Facebook so far has been able to keep revenue momentum thanks to its unique advertising model. Its global user base has risen to more than 2.2 billion, although growth has stalled in North America and Europe.
In the quarter that ended in September, Facebook saw a profit of $5.14 billion on revenue that leaped 33 percent to $13.7 billion.
Industry tracker eMarketer expects Facebook’s share of the global digital ad market to grow this year. The social network claims 20.5 percent of an overall $327.28 billion spent.
But analysts say the trust issue is crucial for Facebook if it wants to move forward on its mission to connect the world.
“Facebook needs a fresh start in 2019, and what it reveals about its usage and revenue… will tell us just how feasible that fresh start will be,” said eMarketer principal analyst Debra Aho Williamson.
“In order for Facebook to move forward, it needs to show that its daily and monthly active user counts in the US and Canada and in Europe have stabilized, and that its ability to grow its ad revenue in those important regions has not been seriously impacted by the scandals and investigations of 2018.”
– Reassuring users –
Facebook has faced criticism that it has been used as a platform to spread divisive or misleading information, as was the case during the 2016 election that put US President Donald Trump in the White House.

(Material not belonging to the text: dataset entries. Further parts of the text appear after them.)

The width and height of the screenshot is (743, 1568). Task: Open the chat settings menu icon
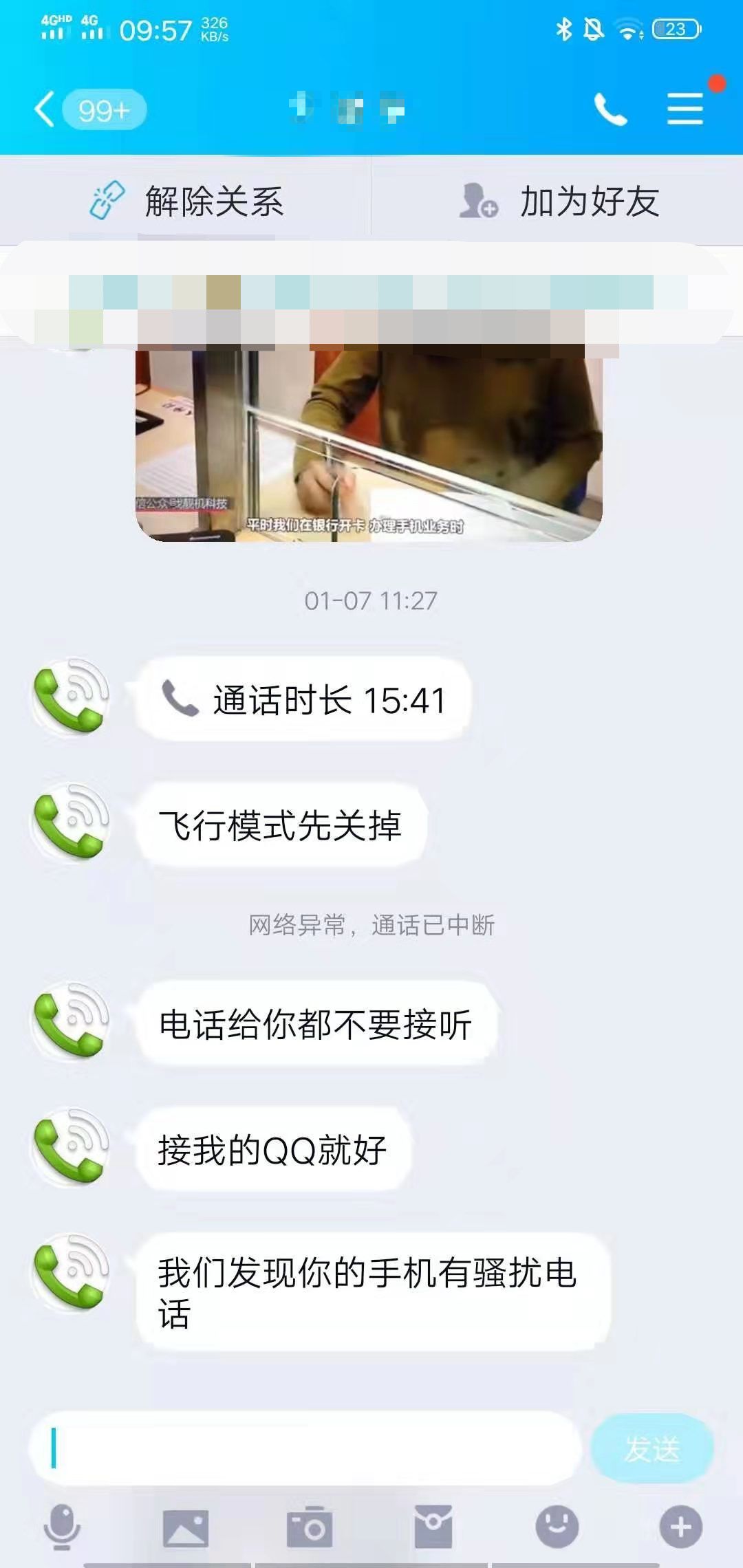click(685, 109)
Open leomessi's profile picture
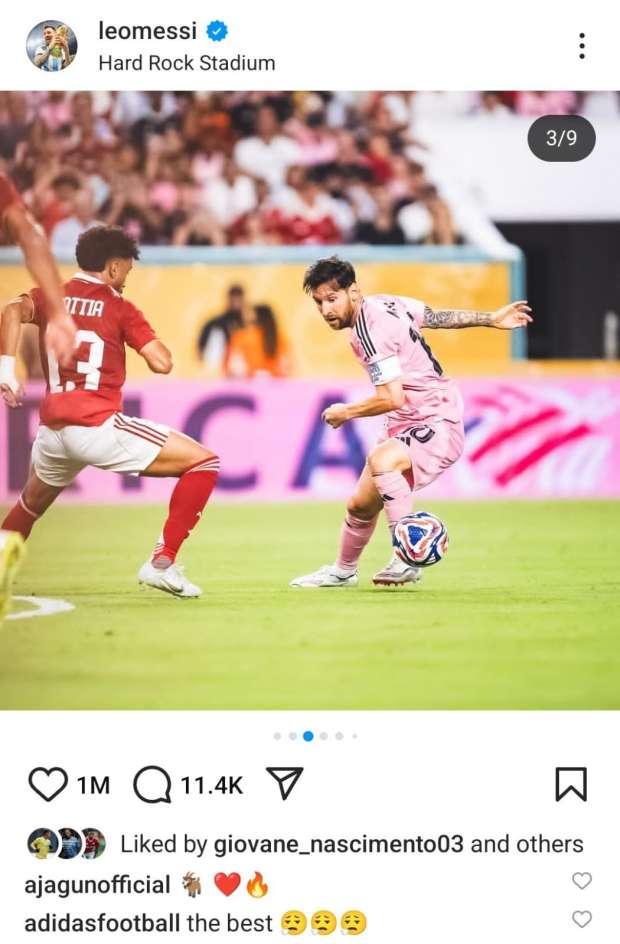620x944 pixels. 51,46
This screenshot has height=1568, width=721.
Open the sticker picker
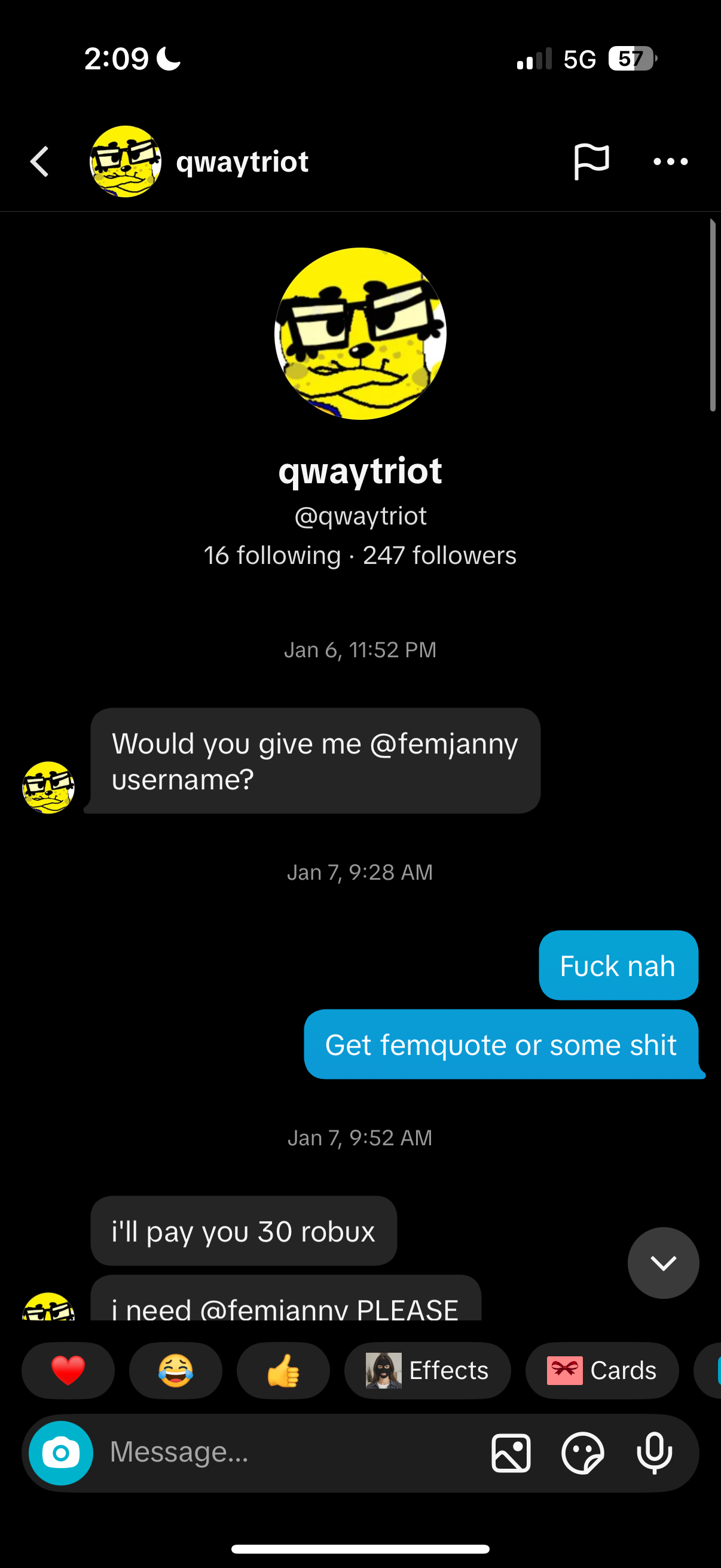coord(582,1453)
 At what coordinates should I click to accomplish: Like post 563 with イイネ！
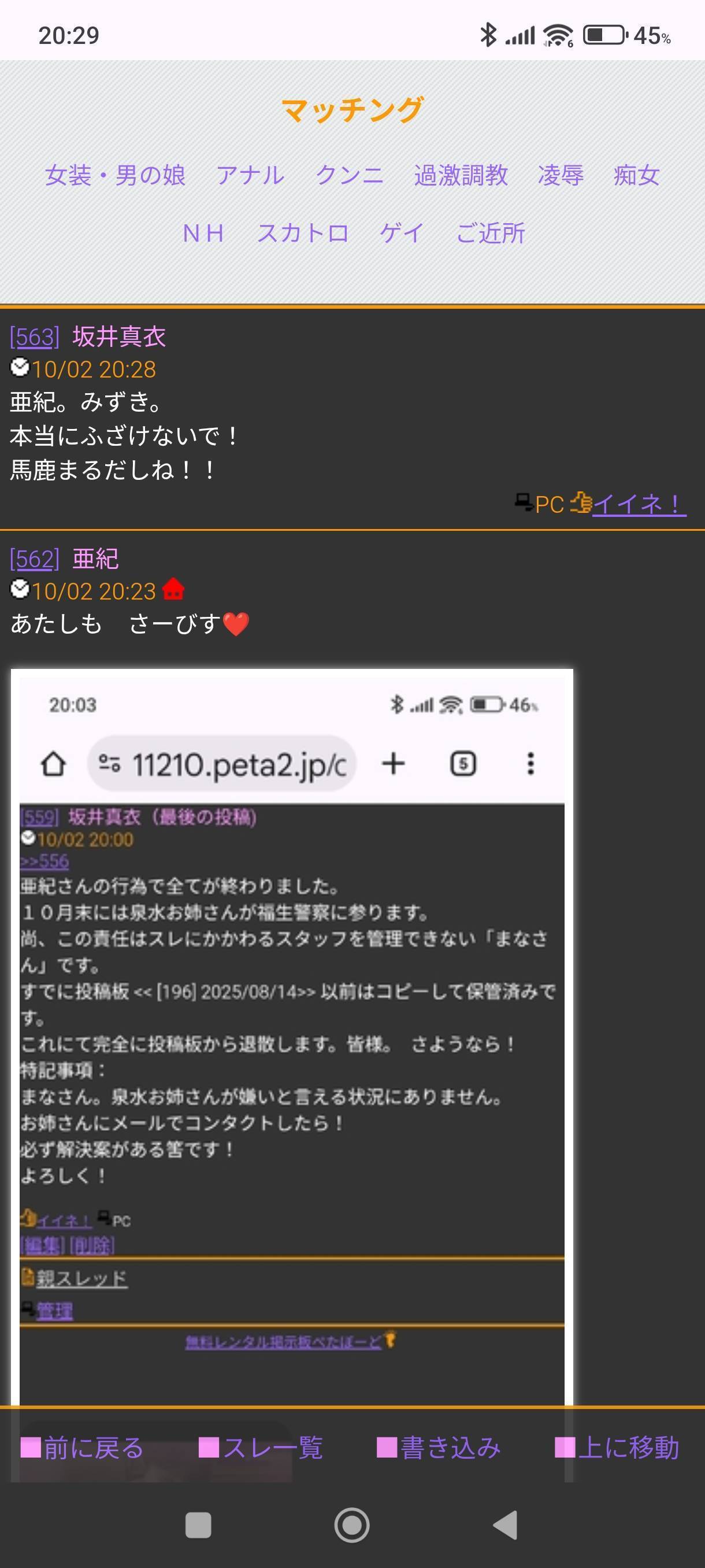638,504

It is also under heightened scrutiny over how it handles the sensitive personal data it collects from its users, with new privacy rules in place in Europe and legislation under consideration in Washington.
“Facebook’s future is going to be determined by whether users uncomfortable with being tracked disengage from using Facebook services,” said Richard Windsor, an analyst who pens the Radio Free Mobile blog.
But Windsor said costs are still likely to rise much more quickly than revenues as Facebook hires more people to police its content.
“The net result is further declines in the valuation to match the unwinding of profitability,” he wrote.
The California-based company also faces demographic challenges as younger users shift to other platforms, seeing Facebook as less cool than it was.
It may be able to compensate with gains in other services, including its popular visual social network Instagram, messaging services WhatsApp and Messenger and its Oculus virtual reality division.
Facebook found itself facing yet another potential embarrassment Wednesday over a report saying it paid users, including teens, to track their smartphone activity.
The TechCrunch report said Facebook paid users ages 13 to 35 up to $20 a month for “root” access to their devices to track their location, app usage, spending habits and other activity.
Facebook said there was “nothing secret” about its efforts and that it obtained parental consent where required.
– Defending the ad model –
Facebook co-founder and chief Mark Zuckerberg last week renewed his defense of the social network’s business, arguing that targeting ads based on interests was different from selling people’s data.
“If we’re committed to serving everyone, then we need a service that is affordable to everyone,” Zuckerberg wrote in The Wall Street Journal.
Advertisers have generally remained true to Facebook, which lets businesses large or small precisely target messages to preferred demographics or geographies with measurable results.
“There are more than 90 million small businesses on Facebook, and they make up a large part of our business,” Zuckerberg wrote.
“Most couldn’t afford to buy TV ads or billboards, but now they have access to tools that only big companies could use before.”